◆ Material provided ◆
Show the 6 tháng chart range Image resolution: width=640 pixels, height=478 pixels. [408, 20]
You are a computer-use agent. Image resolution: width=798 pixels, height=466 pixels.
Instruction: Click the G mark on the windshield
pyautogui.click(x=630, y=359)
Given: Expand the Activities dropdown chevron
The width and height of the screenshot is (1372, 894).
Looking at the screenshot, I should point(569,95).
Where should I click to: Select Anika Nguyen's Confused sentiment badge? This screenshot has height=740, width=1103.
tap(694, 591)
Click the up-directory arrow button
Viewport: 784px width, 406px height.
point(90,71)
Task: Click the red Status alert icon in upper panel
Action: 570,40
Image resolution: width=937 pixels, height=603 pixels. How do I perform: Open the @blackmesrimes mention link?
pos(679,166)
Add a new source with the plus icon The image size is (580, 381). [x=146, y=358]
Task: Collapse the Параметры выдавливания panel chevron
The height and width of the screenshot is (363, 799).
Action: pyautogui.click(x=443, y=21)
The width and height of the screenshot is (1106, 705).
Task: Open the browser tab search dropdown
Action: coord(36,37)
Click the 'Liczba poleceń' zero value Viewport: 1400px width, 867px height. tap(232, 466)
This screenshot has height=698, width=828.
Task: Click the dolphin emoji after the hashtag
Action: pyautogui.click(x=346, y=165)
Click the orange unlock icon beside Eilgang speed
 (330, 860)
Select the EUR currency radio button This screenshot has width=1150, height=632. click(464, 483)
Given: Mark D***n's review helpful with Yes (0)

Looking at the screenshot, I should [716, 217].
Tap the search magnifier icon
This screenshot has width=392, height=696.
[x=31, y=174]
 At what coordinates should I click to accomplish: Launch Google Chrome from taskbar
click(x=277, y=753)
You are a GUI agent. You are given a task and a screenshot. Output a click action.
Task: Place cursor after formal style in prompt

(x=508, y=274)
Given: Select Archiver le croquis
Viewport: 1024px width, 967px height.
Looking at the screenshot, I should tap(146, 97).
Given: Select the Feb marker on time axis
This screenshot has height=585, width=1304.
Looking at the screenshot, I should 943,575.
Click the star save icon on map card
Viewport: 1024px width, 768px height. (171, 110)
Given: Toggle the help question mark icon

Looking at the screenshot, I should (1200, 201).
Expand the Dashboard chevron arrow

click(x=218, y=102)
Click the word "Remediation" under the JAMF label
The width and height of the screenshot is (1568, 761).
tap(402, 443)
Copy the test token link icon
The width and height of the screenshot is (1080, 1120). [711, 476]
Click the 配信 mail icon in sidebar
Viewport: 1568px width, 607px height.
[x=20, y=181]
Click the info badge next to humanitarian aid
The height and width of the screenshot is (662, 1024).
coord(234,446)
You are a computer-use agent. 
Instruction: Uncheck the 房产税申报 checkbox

◆ Problem to work on ◆
Collect every line from the rows above that contains the word "Open".

◆ Task answer ◆
Image resolution: width=937 pixels, height=603 pixels. How do I perform: Open the @blackmesrimes mention link?
Task: Open the browser tab search dropdown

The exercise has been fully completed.